Abstract

To determine the relationship between an advance care planning (ACP) video intervention, Pragmatic Trial of Video Education in Nursing Homes (PROVEN), and end-of-life health care transitions among long-stay nursing home residents with advanced illness. Pragmatic cluster randomized clinical trial. Five ACP videos were available on tablets or online at intervention facilities. PROVEN champions employed by nursing homes (usually social workers) were directed to offer residents (or their proxies) ≥1 video under certain circumstances. Control facilities employed usual ACP practices. PROVEN occurred from February 2016 to May 2019 in 360 nursing homes (119 intervention, 241 control) owned by 2 health care systems. This post hoc study of PROVEN data analyzed long-stay residents ≥65years who died during the trial who had either advanced dementia or cardiopulmonary disease (advanced illness).
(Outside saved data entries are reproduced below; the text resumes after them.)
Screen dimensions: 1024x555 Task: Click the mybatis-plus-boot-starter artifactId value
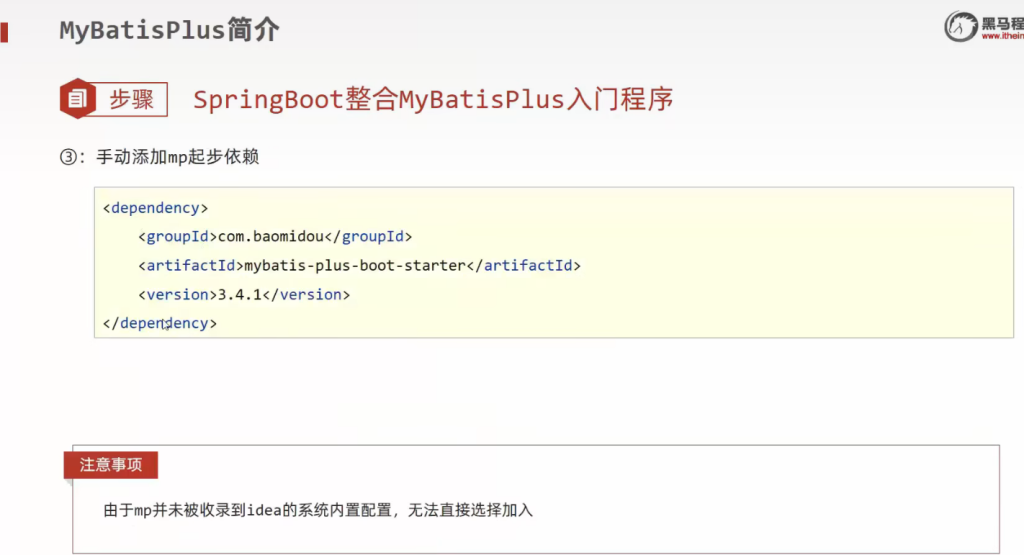click(355, 266)
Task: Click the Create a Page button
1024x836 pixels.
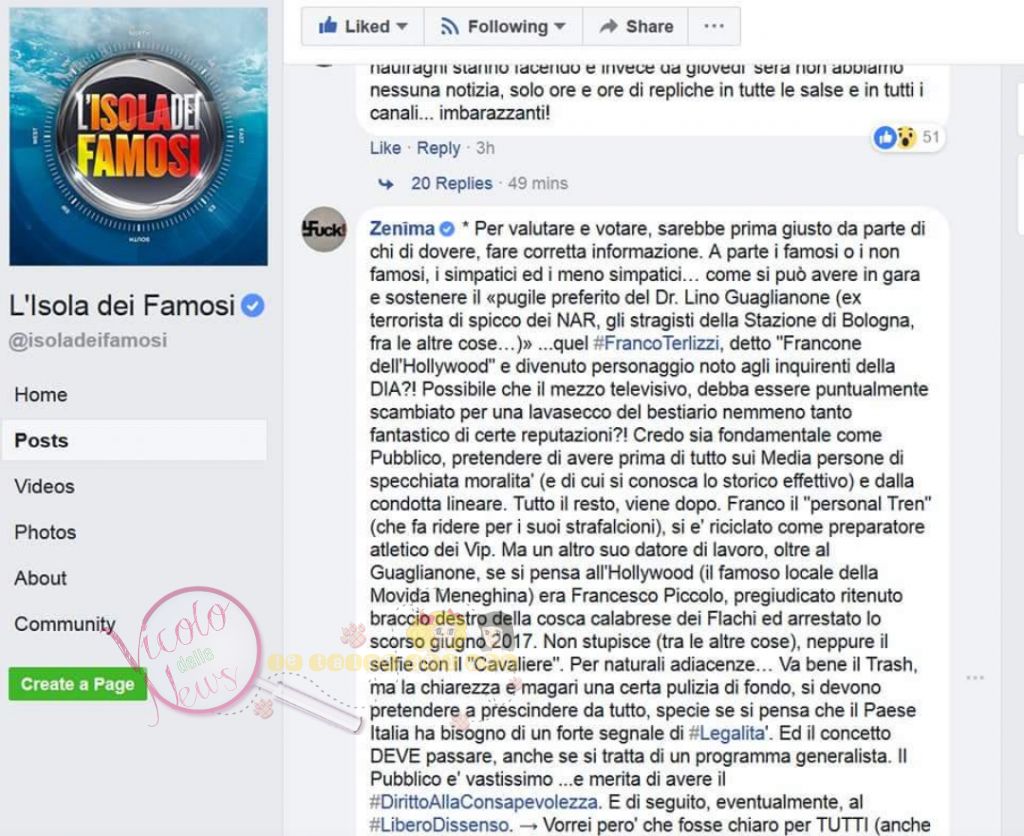Action: [x=78, y=684]
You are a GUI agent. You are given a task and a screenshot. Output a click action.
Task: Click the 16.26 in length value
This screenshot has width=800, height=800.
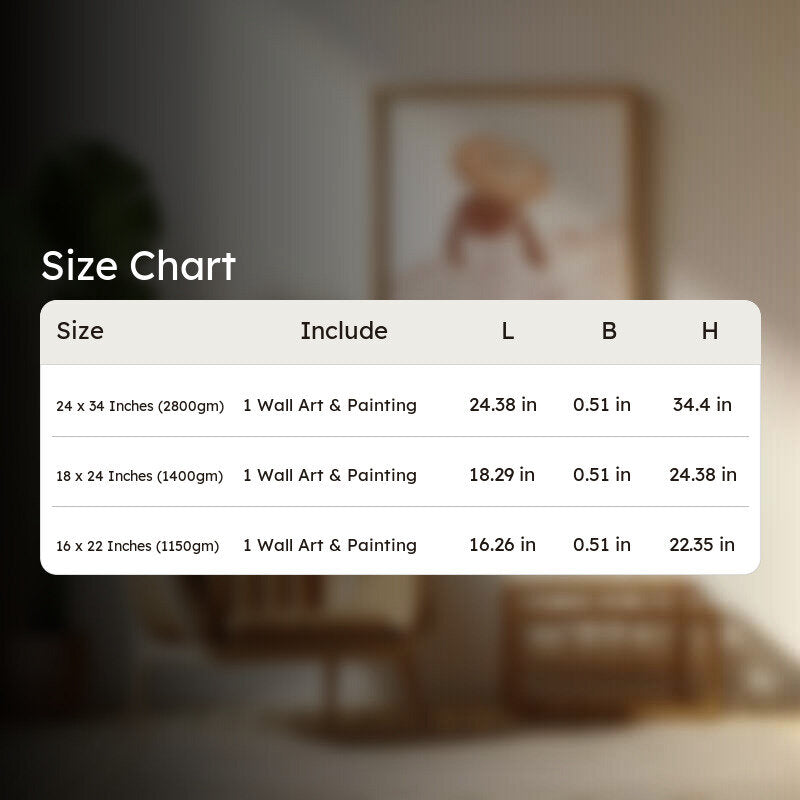(503, 544)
We required an observation time ≥90days before death. The analytic sample included 923 and 1925 advanced illness decedents in intervention and control arms; respectively. Outcomes included the proportion of residents with 1 or more hospital transfer (ie, hospitalization, emergency department use, or observation stay), multiple (≥3) hospital transfers during the last 90days of life, and late transitions (ie, hospital transfer during the last 3days or hospice admission on the last day of life). Hospital transfers in the last 90days of life among decedents with advanced illness were significantly lower in the intervention vs control arm (proportion difference=-1.7%, 95% CI -3.2%,-0.1%). The proportion of decedents with multiple hospital transfers and late transitions did not differ between the trial arms. Video-assisted ACP was modestly associated with reduced hospital transfers in the last 90days of life among nursing home residents with advanced illness. The intervention was not significantly associated with late health care transitions and multiple hospital transfers.